MATERIAL FOR THIS EXERCISE:
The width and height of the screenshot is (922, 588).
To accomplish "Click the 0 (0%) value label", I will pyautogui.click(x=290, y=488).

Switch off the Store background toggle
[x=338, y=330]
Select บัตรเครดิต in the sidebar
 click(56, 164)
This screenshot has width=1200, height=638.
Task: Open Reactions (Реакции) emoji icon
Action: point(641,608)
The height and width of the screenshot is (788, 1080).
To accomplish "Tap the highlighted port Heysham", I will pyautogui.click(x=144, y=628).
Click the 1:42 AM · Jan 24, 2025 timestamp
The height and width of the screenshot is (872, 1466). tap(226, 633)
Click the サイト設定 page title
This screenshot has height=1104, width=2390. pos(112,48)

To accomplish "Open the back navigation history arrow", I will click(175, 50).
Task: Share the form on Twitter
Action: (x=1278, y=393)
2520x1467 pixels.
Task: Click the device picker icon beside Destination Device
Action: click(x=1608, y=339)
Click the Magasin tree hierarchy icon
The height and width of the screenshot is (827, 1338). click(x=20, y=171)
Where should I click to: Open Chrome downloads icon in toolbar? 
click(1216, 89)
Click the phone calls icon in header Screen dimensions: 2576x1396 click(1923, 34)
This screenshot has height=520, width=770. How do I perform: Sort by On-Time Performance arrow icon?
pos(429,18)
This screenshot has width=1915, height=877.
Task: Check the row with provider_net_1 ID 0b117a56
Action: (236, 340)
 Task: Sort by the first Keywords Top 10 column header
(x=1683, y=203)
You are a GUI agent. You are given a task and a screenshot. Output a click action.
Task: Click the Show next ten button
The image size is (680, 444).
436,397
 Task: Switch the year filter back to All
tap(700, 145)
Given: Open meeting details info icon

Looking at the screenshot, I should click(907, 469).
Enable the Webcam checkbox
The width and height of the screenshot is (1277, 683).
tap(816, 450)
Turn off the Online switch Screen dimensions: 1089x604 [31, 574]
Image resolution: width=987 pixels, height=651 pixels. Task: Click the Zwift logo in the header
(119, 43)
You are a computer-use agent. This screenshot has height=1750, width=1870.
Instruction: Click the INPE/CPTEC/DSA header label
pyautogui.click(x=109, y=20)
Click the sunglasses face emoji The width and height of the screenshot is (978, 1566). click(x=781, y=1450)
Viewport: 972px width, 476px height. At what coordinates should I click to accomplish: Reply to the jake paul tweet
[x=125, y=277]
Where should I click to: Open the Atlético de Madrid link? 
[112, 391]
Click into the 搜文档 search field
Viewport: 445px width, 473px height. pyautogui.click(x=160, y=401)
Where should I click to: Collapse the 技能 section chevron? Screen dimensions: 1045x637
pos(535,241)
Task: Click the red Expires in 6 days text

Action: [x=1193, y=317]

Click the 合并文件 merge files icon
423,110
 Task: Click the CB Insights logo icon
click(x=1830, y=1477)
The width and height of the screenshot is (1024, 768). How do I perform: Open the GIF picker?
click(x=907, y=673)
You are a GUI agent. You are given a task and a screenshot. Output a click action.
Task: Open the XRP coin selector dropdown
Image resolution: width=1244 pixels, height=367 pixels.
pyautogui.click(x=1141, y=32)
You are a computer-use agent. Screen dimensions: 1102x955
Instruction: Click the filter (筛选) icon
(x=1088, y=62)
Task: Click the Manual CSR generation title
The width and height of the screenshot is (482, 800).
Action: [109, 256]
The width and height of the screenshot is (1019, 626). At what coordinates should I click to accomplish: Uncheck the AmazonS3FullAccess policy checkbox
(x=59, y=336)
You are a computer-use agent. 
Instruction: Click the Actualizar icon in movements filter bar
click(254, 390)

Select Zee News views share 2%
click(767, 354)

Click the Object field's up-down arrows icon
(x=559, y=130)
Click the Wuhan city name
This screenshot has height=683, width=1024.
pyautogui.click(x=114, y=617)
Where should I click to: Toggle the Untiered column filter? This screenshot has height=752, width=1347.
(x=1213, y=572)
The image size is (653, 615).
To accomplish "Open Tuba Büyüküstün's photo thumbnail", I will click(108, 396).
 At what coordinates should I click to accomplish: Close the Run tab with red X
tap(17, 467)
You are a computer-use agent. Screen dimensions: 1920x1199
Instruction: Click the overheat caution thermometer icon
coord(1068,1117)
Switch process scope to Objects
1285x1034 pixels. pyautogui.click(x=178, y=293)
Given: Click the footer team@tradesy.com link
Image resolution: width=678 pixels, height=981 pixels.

TO DO: Output the data above as a JSON list of strings, one string per line, skipping any blank lines.

WRITTEN ANSWER:
[
  "The width and height of the screenshot is (922, 588).",
  "To accomplish \"Click the 0 (0%) value label\", I will pyautogui.click(x=290, y=488).",
  "Switch off the Store background toggle",
  "[x=338, y=330]",
  "Select บัตรเครดิต in the sidebar",
  " click(56, 164)",
  "This screenshot has width=1200, height=638.",
  "Task: Open Reactions (Реакции) emoji icon",
  "Action: point(641,608)",
  "The height and width of the screenshot is (788, 1080).",
  "To accomplish \"Tap the highlighted port Heysham\", I will pyautogui.click(x=144, y=628).",
  "Click the 1:42 AM · Jan 24, 2025 timestamp",
  "The height and width of the screenshot is (872, 1466). tap(226, 633)",
  "Click the サイト設定 page title",
  "This screenshot has height=1104, width=2390. pos(112,48)",
  "To accomplish \"Open the back navigation history arrow\", I will click(175, 50).",
  "Task: Share the form on Twitter",
  "Action: (x=1278, y=393)",
  "2520x1467 pixels.",
  "Task: Click the device picker icon beside Destination Device",
  "Action: click(x=1608, y=339)",
  "Click the Magasin tree hierarchy icon",
  "The height and width of the screenshot is (827, 1338). click(x=20, y=171)",
  "Where should I click to: Open Chrome downloads icon in toolbar? ",
  "click(1216, 89)",
  "Click the phone calls icon in header Screen dimensions: 2576x1396 click(1923, 34)",
  "This screenshot has height=520, width=770. How do I perform: Sort by On-Time Performance arrow icon?",
  "pos(429,18)",
  "This screenshot has width=1915, height=877.",
  "Task: Check the row with provider_net_1 ID 0b117a56",
  "Action: (236, 340)",
  " Task: Sort by the first Keywords Top 10 column header",
  "(x=1683, y=203)",
  "You are a GUI agent. You are given a task and a screenshot. Output a click action.",
  "Task: Click the Show next ten button",
  "The image size is (680, 444).",
  "436,397",
  " Task: Switch the year filter back to All",
  "tap(700, 145)",
  "Given: Open meeting details info icon",
  "Looking at the screenshot, I should click(907, 469).",
  "Enable the Webcam checkbox",
  "The width and height of the screenshot is (1277, 683).",
  "tap(816, 450)",
  "Turn off the Online switch Screen dimensions: 1089x604 [31, 574]",
  "Image resolution: width=987 pixels, height=651 pixels. Task: Click the Zwift logo in the header",
  "(119, 43)",
  "You are a computer-use agent. This screenshot has height=1750, width=1870.",
  "Instruction: Click the INPE/CPTEC/DSA header label",
  "pyautogui.click(x=109, y=20)",
  "Click the sunglasses face emoji The width and height of the screenshot is (978, 1566). click(x=781, y=1450)",
  "Viewport: 972px width, 476px height. At what coordinates should I click to accomplish: Reply to the jake paul tweet",
  "[x=125, y=277]",
  "Where should I click to: Open the Atlético de Madrid link? ",
  "[112, 391]",
  "Click into the 搜文档 search field",
  "Viewport: 445px width, 473px height. pyautogui.click(x=160, y=401)",
  "Where should I click to: Collapse the 技能 section chevron? Screen dimensions: 1045x637",
  "pos(535,241)",
  "Task: Click the red Expires in 6 days text",
  "Action: [x=1193, y=317]",
  "Click the 合并文件 merge files icon",
  "423,110",
  " Task: Click the CB Insights logo icon",
  "click(x=1830, y=1477)",
  "The width and height of the screenshot is (1024, 768). How do I perform: Open the GIF picker?",
  "click(x=907, y=673)",
  "You are a GUI agent. You are given a task and a screenshot. Output a click action.",
  "Task: Open the XRP coin selector dropdown",
  "Image resolution: width=1244 pixels, height=367 pixels.",
  "pyautogui.click(x=1141, y=32)",
  "You are a computer-use agent. Screen dimensions: 1102x955",
  "Instruction: Click the filter (筛选) icon",
  "(x=1088, y=62)",
  "Task: Click the Manual CSR generation title",
  "The width and height of the screenshot is (482, 800).",
  "Action: [109, 256]",
  "The width and height of the screenshot is (1019, 626). At what coordinates should I click to accomplish: Uncheck the AmazonS3FullAccess policy checkbox",
  "(x=59, y=336)",
  "You are a computer-use agent. ",
  "Instruction: Click the Actualizar icon in movements filter bar",
  "click(254, 390)",
  "Select Zee News views share 2%",
  "click(767, 354)",
  "Click the Object field's up-down arrows icon",
  "(x=559, y=130)",
  "Click the Wuhan city name",
  "This screenshot has height=683, width=1024.",
  "pyautogui.click(x=114, y=617)",
  "Where should I click to: Toggle the Untiered column filter? This screenshot has height=752, width=1347.",
  "(x=1213, y=572)",
  "The image size is (653, 615).",
  "To accomplish \"Open Tuba Büyüküstün's photo thumbnail\", I will click(108, 396).",
  " At what coordinates should I click to accomplish: Close the Run tab with red X",
  "tap(17, 467)",
  "You are a computer-use agent. Screen dimensions: 1920x1199",
  "Instruction: Click the overheat caution thermometer icon",
  "coord(1068,1117)",
  "Switch process scope to Objects",
  "1285x1034 pixels. pyautogui.click(x=178, y=293)",
  "Given: Click the footer team@tradesy.com link",
  "Image resolution: width=678 pixels, height=981 pixels."
]